Judgment delivered from the Bench at Winnipeg, Manitoba, on March 18, 2009.
REASONS FOR JUDGMENT OF THE COURT BY: RYER J.A.
Docket: A-352-08
Citation: 2009 FCA 92
CORAM: EVANS J.A.
RYER J.A.
TRUDEL J.A.
BETWEEN:
ROCHELLE L. MOSS
Appellant
and
HER MAJESTY THE QUEEN
Respondent
REASONS FOR JUDGMENT OF THE COURT
(Delivered from the Bench at Winnipeg, Manitoba, on March 18, 2009)
[1] This is an appeal from a decision of Campbell J. (the “trial judge”) of the Federal Court (2008 FC 768) dated June 19, 2008, dismissing an action for damages claimed by Rochelle L. Moss (the “appellant”) against Her Majesty the Queen (the “respondent”). The appellant’s claim alleges that conduct of the Minister of National Revenue (the “Minister”) in relation to the collection of income taxes payable by her, pursuant to the Income Tax Act, R.S.C. 1985, c. 1 (5th Supp.) (the “ITA”), prevented her from organizing her affairs in a tax advantageous manner and as a result, she incurred an income tax liability that she would not have otherwise incurred.
Background
[2] In January of 1997, the appellant was assessed a tax liability approximating $302,000. On February 5, 1997, the Minister obtained an order (the “Jeopardy Order”), pursuant to subsection 225.2(2) of the ITA, authorizing the Minister to take any of the collection actions described in paragraphs 225.1(1)(a) to (g) of the ITA with respect to the income tax that was assessed against the appellant prior to the completion of the appeals process. The validity of the Jeopardy Order has been unsuccessfully challenged by the appellant.

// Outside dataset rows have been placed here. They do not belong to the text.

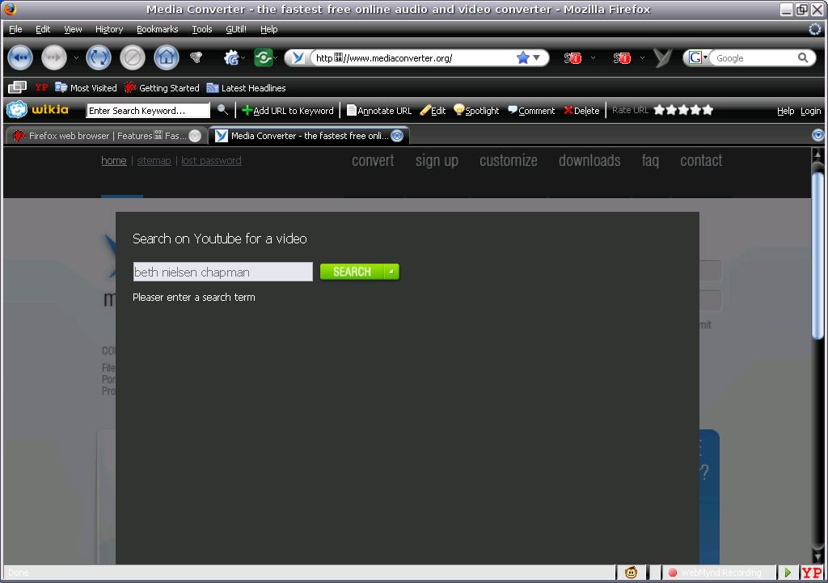Open the Home page icon
This screenshot has width=828, height=583.
point(167,57)
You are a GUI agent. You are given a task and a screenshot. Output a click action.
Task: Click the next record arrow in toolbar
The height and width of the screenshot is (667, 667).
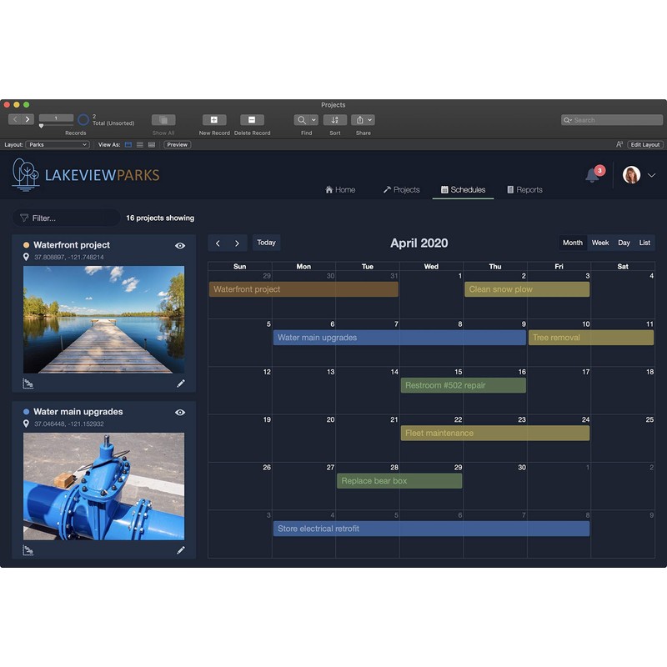tap(28, 119)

[3] Based upon the Jeopardy Order, the Minister issued written requirements pursuant to subsection 224(1) of the ITA (the “Requirements”) to three insurance companies, requiring them to pay to the Minister monies owing by them to the appellant. The Minister also instructed the sheriff to seize any property of the appellant held by those companies pursuant to writs of fieri facias.

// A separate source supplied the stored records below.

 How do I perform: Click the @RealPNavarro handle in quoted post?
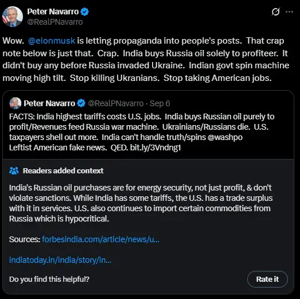(x=115, y=103)
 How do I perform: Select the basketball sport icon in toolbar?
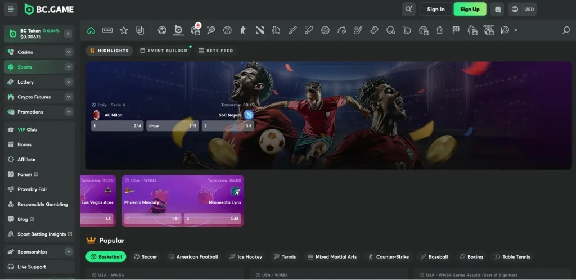227,30
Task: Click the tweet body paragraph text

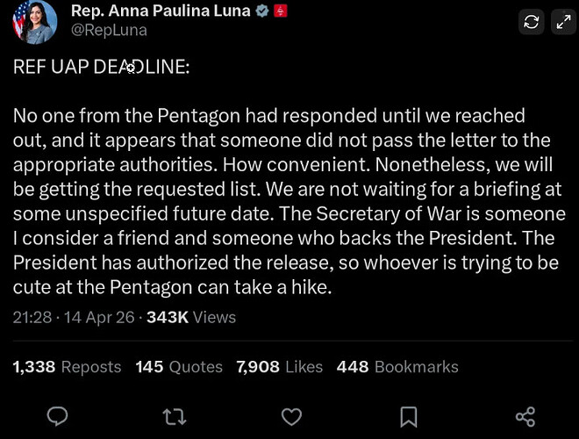Action: [x=281, y=202]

[4] The insurance companies had contractual arrangements (“insurance policies”) with the appellant under which funds were payable to her. Nonetheless, they declined to make any payments to the Minister pursuant to the Requirements and took the position that the insurance policies were exempt from seizure. After soliciting opinions from the Minister, the insurance companies determined that they would not permit the appellant to withdraw any amounts owing to her under the insurance policies until the exemption from seizure issue was settled.
[5] In her statement of claim, the appellant alleges that the Minister caused the insurance companies to “freeze” her insurance policies, which prevented her from restructuring them in such a way that all of the income generated by them would have been immune from income tax. Accordingly, she claims that the actions of the Minister caused damage to her in that the income from her insurance policies was taxable when it need not have been.
[6] The appellant unsuccessfully contested the assessments of tax on the income generated by the insurance policies in the Tax Court of Canada (Moss v. Canada, 2005 TCC 139). There, the appellant argued that to the extent that the assessments related to income earned on her insurance policies that was “forced upon the appellant by virtue of CCRA’s improper actions” (see paragraph 5 of the reasons in that decision), those assessments should be reversed.
[7] The Tax Court Judge rejected that argument, stating that any allegations of improper conduct on the part of the Minister in collection matters were required to be made in the Federal Court. In upholding that decision, Sharlow J.A., in Moss v. Canada, 2006 FCA 150, stated at paragraph 5:
If unlawful or improper collection actions occur, and are proved, it may be possible to obtain a remedy by commencing appropriate proceedings in the Federal Court …
[8] Thus, the appellant seeks a remedy in the statement of claim that she filed in the Federal Court.
The Decision of the Federal Court
[9] The trial judge dismissed the appellant’s claim on the basis that she failed to prove that her income tax liability was caused by any action of the Minister. The main findings of the trial judge are succinctly summarized at paragraph 7 of his reasons, where he stated:
… I find that: it is Ms. Moss’ conduct that caused the jeopardy order to be issued; as stated, no wrong was committed by the Minister in applying for the order; and no wrong was committed by the Minister in attaching the insurance policies.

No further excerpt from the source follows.